New sheriff in Erie Co. faces dearth of jail space

BY STEVE MURPHY
BLADE STAFF WRITER

SANDUSKY - As Erie County's first new sheriff in 20 years, Terry Lyons says he's inheriting a department that's in good shape, but he has identified some areas he'd like to improve.

Sheriff Lyons, 47, who took over Monday from retiring Sheriff John Magnuson, wants to beef up staffing and solve chronic crowding at the county jail - issues that he said aren't exclusive to Erie County.

“It doesn't take a rocket scientist to figure out, if you go by any sheriff's office, they need more jail space, they need more personnel, and they need more help with technology,” the new sheriff said.

A 16-year department employee, Sheriff Lyons spent the last 12 years as administrator of the county jail before defeating Curt Muehling, commander of the Erie County drug task force, in the November election.

The sheriff, who is paid $59,162 a year, said he plans to run the department with a “team concept.”

“Myself alone, I'm not going to be able to effect any significant changes or make any capital improvements,” Sheriff Lyons said.

“I feel very fortunate in that regard, that the staff has been very, very receptive, and so have the elected officials. And I expect that to continue.”

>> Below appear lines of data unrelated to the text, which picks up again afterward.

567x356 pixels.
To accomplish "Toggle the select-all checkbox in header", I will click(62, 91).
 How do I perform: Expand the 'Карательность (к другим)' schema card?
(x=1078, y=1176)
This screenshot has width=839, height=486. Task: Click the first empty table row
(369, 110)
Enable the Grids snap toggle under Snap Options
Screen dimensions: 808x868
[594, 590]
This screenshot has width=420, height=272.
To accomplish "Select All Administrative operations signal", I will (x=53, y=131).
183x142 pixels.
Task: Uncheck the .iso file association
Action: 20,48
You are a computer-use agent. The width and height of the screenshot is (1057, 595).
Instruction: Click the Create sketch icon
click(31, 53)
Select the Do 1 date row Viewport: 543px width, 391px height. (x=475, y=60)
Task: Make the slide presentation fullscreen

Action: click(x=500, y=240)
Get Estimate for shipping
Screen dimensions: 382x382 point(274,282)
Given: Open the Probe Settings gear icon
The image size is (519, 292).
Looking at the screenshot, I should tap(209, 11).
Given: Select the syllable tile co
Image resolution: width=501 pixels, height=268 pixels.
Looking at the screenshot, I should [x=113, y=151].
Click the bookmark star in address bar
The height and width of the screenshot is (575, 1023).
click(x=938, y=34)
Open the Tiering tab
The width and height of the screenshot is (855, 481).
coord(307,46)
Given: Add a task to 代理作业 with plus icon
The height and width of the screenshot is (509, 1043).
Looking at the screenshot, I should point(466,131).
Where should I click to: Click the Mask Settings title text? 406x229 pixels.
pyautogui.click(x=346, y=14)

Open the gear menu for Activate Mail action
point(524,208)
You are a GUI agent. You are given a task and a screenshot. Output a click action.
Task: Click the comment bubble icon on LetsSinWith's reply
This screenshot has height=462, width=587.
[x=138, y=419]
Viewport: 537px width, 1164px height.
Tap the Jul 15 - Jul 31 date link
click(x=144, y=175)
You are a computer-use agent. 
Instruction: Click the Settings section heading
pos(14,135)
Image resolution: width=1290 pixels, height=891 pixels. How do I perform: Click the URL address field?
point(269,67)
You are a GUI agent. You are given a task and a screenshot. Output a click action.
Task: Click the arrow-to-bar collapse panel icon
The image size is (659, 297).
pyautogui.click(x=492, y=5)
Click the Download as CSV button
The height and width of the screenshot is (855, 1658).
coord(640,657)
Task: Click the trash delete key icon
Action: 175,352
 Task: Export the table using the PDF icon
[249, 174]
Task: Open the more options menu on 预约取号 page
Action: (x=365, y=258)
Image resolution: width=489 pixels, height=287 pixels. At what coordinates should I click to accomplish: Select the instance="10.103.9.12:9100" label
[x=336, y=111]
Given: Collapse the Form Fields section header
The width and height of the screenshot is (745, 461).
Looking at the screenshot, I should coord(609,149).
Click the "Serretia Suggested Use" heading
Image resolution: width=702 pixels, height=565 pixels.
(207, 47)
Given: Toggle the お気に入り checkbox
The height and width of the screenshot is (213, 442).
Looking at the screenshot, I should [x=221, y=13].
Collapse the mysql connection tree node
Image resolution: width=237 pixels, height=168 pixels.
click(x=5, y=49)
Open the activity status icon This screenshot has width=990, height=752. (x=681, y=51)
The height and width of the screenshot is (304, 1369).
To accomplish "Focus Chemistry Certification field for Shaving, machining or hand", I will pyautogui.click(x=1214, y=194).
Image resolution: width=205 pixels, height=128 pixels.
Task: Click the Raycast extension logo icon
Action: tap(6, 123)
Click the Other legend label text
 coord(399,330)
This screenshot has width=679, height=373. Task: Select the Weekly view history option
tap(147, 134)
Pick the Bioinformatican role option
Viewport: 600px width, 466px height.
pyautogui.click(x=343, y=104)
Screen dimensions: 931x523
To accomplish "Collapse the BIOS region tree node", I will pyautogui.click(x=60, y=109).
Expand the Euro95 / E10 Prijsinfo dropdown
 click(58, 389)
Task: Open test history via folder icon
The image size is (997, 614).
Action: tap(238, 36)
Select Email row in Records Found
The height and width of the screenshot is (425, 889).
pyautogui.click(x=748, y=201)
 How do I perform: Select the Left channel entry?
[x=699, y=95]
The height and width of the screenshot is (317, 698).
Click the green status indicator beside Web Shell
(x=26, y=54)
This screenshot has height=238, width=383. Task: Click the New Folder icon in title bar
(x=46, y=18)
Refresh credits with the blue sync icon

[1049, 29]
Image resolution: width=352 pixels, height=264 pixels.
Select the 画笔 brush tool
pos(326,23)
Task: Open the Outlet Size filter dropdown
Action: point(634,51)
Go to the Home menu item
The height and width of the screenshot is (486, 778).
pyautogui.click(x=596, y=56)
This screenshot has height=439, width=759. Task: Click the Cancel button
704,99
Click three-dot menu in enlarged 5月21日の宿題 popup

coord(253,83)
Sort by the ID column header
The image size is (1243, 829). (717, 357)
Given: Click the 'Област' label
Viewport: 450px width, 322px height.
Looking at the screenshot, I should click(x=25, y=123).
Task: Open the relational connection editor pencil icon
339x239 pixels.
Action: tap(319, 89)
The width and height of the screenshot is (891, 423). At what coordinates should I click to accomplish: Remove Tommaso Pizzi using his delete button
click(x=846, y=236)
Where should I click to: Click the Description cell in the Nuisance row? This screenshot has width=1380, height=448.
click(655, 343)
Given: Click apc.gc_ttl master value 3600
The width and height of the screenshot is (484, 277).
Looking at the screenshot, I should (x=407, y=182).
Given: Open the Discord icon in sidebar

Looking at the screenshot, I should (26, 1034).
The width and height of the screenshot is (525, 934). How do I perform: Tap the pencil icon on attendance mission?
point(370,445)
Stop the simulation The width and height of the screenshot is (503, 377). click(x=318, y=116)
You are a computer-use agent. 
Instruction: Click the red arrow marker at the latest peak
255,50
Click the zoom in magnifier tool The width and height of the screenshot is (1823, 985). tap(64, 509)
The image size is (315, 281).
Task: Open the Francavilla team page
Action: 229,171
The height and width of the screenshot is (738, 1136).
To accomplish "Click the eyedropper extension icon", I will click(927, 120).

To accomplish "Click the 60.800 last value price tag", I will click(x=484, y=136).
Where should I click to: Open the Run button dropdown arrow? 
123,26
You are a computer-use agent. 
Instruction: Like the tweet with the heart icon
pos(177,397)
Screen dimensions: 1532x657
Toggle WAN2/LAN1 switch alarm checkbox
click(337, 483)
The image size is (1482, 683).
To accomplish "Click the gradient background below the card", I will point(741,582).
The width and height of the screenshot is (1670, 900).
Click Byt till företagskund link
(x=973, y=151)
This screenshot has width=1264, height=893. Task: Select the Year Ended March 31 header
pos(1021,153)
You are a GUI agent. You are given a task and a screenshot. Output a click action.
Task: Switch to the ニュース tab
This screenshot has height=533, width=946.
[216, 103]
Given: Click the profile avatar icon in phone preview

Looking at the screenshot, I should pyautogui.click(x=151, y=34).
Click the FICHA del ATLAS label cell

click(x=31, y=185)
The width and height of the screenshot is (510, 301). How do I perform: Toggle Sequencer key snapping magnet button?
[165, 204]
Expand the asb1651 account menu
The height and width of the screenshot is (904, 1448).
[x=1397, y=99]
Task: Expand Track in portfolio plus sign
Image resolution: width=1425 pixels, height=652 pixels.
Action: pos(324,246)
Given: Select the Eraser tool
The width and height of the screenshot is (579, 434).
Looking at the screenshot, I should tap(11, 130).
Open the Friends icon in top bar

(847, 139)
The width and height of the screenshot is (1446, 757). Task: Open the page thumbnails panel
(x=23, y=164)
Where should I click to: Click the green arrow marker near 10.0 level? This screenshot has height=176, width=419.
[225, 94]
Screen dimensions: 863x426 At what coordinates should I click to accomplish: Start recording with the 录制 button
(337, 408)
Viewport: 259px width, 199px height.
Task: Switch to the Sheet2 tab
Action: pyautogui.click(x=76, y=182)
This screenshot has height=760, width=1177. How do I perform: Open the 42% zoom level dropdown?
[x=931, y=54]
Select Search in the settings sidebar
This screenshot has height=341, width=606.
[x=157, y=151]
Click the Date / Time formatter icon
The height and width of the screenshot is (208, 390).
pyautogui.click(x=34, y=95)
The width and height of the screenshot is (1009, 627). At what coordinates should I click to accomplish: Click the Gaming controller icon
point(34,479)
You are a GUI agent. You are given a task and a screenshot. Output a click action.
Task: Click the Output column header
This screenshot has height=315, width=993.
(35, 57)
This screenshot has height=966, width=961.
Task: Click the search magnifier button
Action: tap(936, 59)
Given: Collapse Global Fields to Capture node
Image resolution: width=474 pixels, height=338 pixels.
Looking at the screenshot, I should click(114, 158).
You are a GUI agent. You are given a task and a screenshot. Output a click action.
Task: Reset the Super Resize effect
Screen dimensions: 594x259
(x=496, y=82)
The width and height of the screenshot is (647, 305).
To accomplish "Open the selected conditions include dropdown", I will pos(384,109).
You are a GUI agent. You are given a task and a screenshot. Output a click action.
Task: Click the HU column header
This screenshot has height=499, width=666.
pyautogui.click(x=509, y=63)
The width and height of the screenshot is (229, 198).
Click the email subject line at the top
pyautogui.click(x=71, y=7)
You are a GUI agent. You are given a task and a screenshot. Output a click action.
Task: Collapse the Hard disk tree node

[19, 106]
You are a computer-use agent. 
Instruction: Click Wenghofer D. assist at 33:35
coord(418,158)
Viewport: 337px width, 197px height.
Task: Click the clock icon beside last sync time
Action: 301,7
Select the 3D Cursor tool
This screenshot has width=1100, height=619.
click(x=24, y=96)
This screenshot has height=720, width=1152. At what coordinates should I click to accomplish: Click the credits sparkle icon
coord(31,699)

Sandusky police Chief Robert Runner said Sheriff Lyons is known for seeking input from other people.

“Terry's always been receptive to hearing suggestions and comments from outside sources,” Chief Runner said.

“We were kind of fortunate in the election for sheriff this year, in that we had two very good candidates for sheriff, and either one would have done a good job.”

Retired Sheriff Magnuson, who supported his former assistant's run for office, said Sheriff Lyons is ready for his duties. “I'd known since 1996 that I wasn't going to run again, so I tried to give Terry a lot of responsibility over the last few years, so that he is thoroughly prepared to be a good sheriff,” Mr. Magnuson said.

“I think he'll be a good boss.”

Sheriff Lyons, who takes over a department with 76 employees and an annual budget of about $6 million, said he has asked the Erie County commissioners to add two road deputies and two corrections officers, at an estimated annual cost of $300,000.

Despite increasing demand for services, department staffing hasn't kept up, he said.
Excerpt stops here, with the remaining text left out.